MAX_SIZE minor bug fix #99

parasteh · 2018-12-05T21:44:42Z

Hi,
Thanks to your work, I just used it and noticed there is a minor problem with max_size, actually, it did not work and files with size larger than I defined just downloaded. So after a while, I figured out there should be a comparison with media.document.size and max_size. I did it, hope it works

Again thank you, It saved me a lot of hours.
BR

…omparison between the media size and max_size ! I just did a minor change and hope it helps.

Lonami

Undo the .gitignore change and confirm my question about None. Besides that, looks good!

Lonami · 2018-12-05T22:48:00Z

.gitignore

@@ -85,6 +85,9 @@ target/
 # pyenv
 .python-version

+#pycharm
+.idea


This belongs in your global .gitignore, so please undo this change.

Lonami · 2018-12-05T22:49:05Z

telegram_export/downloader.py

@@ -80,7 +80,8 @@ def _check_media(self, media):
        """
        Checks whether the given MessageMedia should be downloaded or not.
        """
-        if not media or not self.max_size:
+        # It is needed to chek the size with the max_size defined in config file
+        if not media or media.document.size > self.max_size:


Did you check at least twice the Telethon documentation to make sure document is not None and size is not None (or they can't be None, not present at all)? We don't want an error here.
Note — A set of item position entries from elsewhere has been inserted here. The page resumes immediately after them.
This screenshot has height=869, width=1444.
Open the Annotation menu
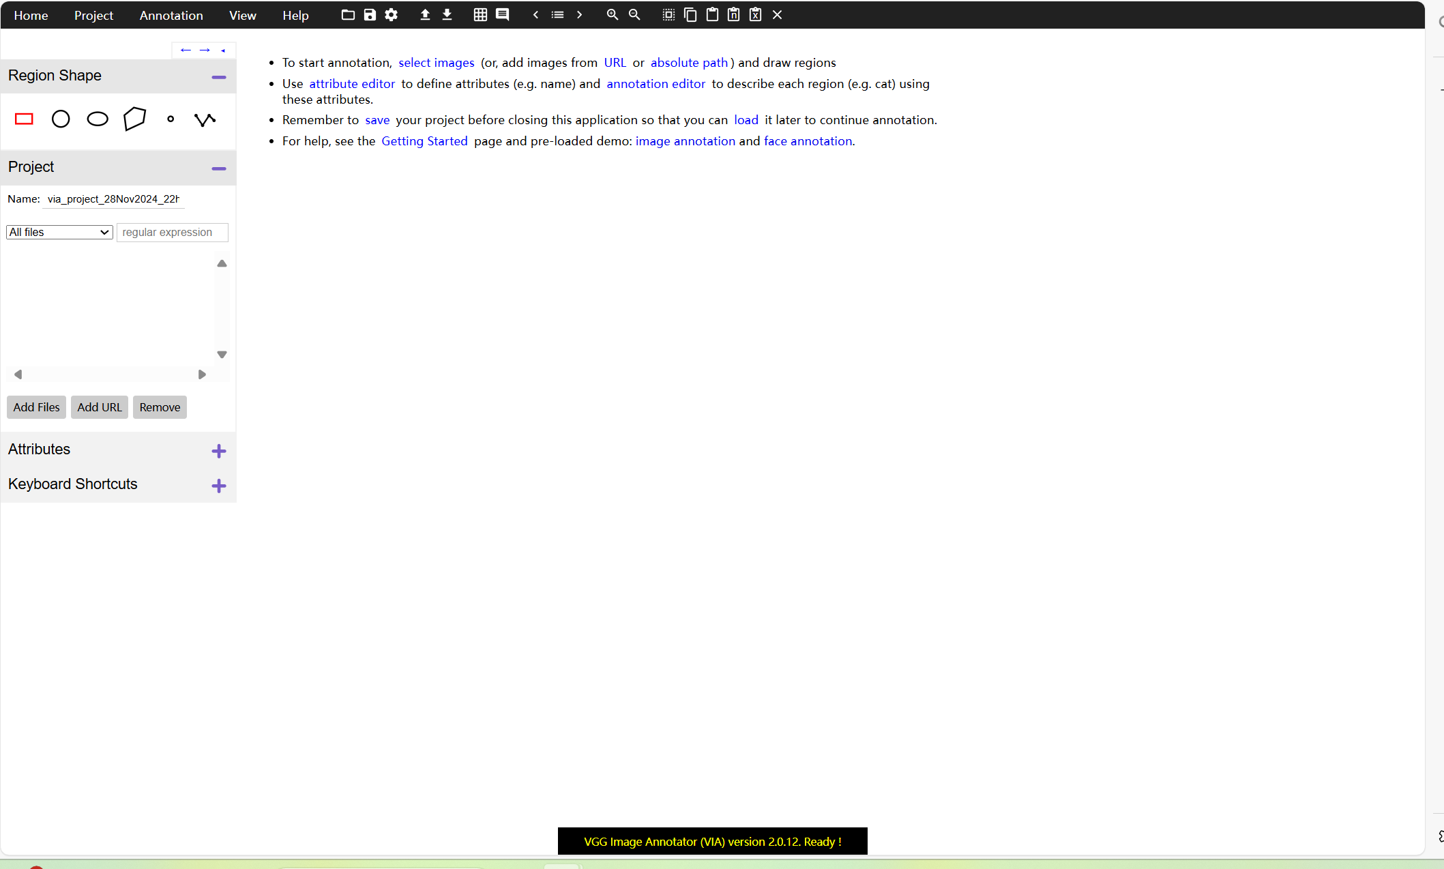pos(171,15)
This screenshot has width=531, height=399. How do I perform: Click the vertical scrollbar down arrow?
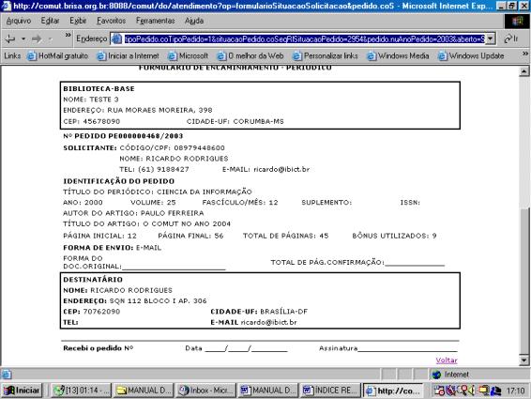[523, 361]
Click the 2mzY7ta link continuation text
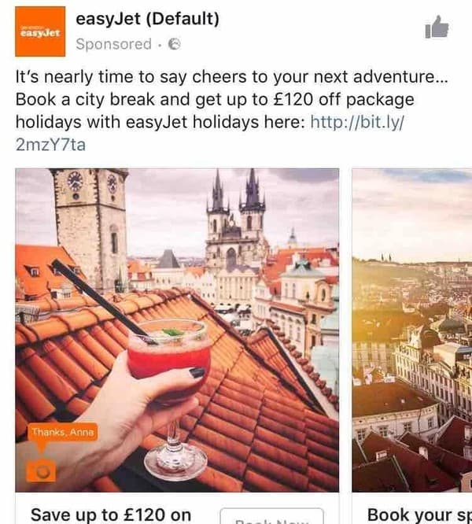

I will fix it, let you know the result

There are some points need consideration, Media has multiple types and it is not easy to get the size of each object, I mean it is depended to the Type and calling media.document.size will only work for document type and no other. I think we need to use polymorphism to do that. each type has to implement an interface for general attributes like size, so calling something like media.getsize() return the size of the file regardless of the type of it,

each type has to implement an interface for general attributes like size

More like some utils method get_size(media), unless you're willing to do this change in Telethon which would be by far harder :)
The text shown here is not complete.